Accessible Web Components

Building: Spin selectors

November 11, 2022 — Stuart Jones

This week I've been working on a <spin-selector> component.

There's a couple of things about this that have needed the most thinking about:

  1. Make it behave the same as an <input type="number"/>
  2. Allow <option> elements to define the choices presented to the user as well.

Make it behave the same as an <input type="number"/>

In addition to the regular input attributes, <input type="number"/> allows the author to specify minimum and maximum values for client side validation, as well as the size of the incremental step.

For example:

<input type="number" min="0" max="20" step="5" value="0"/>
 
<spin-selector min="0" max="20" step="5" value="0"></spin-selector>

I quickly learnt that some I held some incorrect assumptions about <input type="number"/> with regards to it's incrementing behaviour.

Starting with:

<input type="number" min="0" max="20" step="5" value="8"/>

I thought that incrementing the value would result in it updating to be 13 (the current value is 8, and the step is 5, so I naively added the two numbers to get an outcome). What actually happened was it incremented to 10.

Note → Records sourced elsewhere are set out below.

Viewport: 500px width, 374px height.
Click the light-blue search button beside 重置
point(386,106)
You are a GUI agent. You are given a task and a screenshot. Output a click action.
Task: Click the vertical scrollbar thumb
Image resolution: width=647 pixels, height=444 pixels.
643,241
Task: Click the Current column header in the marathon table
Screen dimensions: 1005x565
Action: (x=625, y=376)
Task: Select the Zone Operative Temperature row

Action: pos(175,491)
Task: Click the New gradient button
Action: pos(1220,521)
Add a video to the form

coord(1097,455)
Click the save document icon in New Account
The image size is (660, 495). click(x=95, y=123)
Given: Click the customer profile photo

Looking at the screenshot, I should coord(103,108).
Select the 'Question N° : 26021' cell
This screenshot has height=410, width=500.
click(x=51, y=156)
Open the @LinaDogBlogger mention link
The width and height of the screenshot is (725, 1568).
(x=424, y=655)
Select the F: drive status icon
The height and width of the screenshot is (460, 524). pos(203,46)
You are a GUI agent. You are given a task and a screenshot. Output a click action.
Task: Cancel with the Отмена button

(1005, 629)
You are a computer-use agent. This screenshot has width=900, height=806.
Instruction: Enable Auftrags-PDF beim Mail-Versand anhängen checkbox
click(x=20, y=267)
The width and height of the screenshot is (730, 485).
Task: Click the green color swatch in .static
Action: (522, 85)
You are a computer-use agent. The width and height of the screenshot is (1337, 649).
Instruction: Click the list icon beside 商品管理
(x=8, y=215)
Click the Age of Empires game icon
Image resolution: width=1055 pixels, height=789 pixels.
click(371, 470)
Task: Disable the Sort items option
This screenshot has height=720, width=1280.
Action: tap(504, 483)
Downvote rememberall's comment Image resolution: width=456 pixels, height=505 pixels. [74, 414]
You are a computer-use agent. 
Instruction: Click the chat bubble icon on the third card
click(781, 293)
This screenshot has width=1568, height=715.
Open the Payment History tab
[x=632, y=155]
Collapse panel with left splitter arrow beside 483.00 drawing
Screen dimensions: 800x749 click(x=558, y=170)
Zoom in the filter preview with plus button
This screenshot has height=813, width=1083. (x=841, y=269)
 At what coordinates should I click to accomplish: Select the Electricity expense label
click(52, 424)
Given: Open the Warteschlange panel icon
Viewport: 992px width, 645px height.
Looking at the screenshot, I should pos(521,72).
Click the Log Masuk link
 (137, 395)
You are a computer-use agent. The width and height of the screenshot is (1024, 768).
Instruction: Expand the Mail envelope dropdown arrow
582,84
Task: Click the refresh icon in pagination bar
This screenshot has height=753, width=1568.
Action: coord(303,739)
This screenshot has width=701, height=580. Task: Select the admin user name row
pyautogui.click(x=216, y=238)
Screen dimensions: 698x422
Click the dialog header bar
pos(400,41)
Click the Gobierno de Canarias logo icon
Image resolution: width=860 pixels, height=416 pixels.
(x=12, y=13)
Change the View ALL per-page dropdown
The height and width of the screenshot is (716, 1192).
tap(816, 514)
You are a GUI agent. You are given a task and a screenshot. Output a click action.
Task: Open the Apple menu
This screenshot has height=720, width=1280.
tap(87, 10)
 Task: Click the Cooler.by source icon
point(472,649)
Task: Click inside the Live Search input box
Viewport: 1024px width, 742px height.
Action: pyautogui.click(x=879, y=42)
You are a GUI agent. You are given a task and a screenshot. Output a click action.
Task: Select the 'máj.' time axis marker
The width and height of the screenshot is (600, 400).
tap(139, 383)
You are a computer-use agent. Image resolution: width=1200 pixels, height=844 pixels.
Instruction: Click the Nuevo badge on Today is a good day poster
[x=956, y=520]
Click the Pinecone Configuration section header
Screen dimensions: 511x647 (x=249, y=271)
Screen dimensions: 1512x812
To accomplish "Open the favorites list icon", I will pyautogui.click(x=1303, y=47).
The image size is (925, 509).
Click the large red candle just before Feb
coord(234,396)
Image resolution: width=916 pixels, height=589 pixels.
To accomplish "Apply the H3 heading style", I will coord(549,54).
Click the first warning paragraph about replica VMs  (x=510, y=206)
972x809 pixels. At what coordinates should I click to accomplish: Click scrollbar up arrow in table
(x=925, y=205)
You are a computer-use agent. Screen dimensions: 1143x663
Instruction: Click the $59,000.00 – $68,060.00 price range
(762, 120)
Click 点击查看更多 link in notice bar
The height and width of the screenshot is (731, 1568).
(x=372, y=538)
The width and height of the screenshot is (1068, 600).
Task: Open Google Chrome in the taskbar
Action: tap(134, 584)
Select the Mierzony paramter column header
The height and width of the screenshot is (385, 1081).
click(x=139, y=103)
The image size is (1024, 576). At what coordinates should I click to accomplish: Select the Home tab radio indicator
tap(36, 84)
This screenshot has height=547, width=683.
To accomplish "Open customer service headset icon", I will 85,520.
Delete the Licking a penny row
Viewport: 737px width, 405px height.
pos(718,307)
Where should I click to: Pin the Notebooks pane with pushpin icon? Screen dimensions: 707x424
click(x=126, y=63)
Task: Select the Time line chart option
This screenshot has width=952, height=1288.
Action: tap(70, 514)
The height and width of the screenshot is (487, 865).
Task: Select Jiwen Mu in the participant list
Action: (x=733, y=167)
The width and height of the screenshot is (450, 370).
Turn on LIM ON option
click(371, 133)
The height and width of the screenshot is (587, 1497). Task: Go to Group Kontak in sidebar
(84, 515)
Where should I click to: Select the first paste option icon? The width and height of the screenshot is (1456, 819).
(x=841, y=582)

After a bit more investigation, I realised that when you assign a minimum value to the input, along with a step value, the input will normalise along a series starting from the minimum.

The input accepts any value when authoring, and also any value when the user types, but incrementing/decrementing the value will first force the value to be on the series.

In addition, if the value begins outside the range defined by the min and max attributes, other behaviours come into play. If the user tries to step further "away" from the range, the value will not change. If they try to step "towards" the range, the value will take on the minimum/maximum values. Finally, the next movement into the range will see the value set to a multiple of the step attribute, offset by the minimum.

<input type="number" min="-10" max="10" step="3" value="-11"/>

Trying to decrement the value (-11) will produce no change. Incrementing, however, will give us the following sequence:

-11 to -10 to -7 to -4 and so on

This introduced a bit more handling for the increment/decrement handling.

Allow <option> elements to define the choices presented to the user as well

As well as the <input type=number> style, which allows users to increment/decrement numerical values, I saw a use case where the input is labelled with text values that can be cycled through.

For example, a list of months. While this is already available using a <dropdown-selector>, it may be that HTML authors want to maintain a consistent interface in some forms or widgets.

One way would be to allow the <spin-selector> to accept <option> elements, which would override the attributes:

<spin-selector>
<option value="0" selected>January</option>
...
<option value="11">December</option>
</spin-selector>

However, I'm unsure that it's a good idea to have two patterns wrapped in a single component. It will certainly make the internal logic a bit more complicated, and could be confusing for authors using the component.

On the other hand, this will mean having two spin-selector components... and I'll have to think of a name to differentiate their use cases.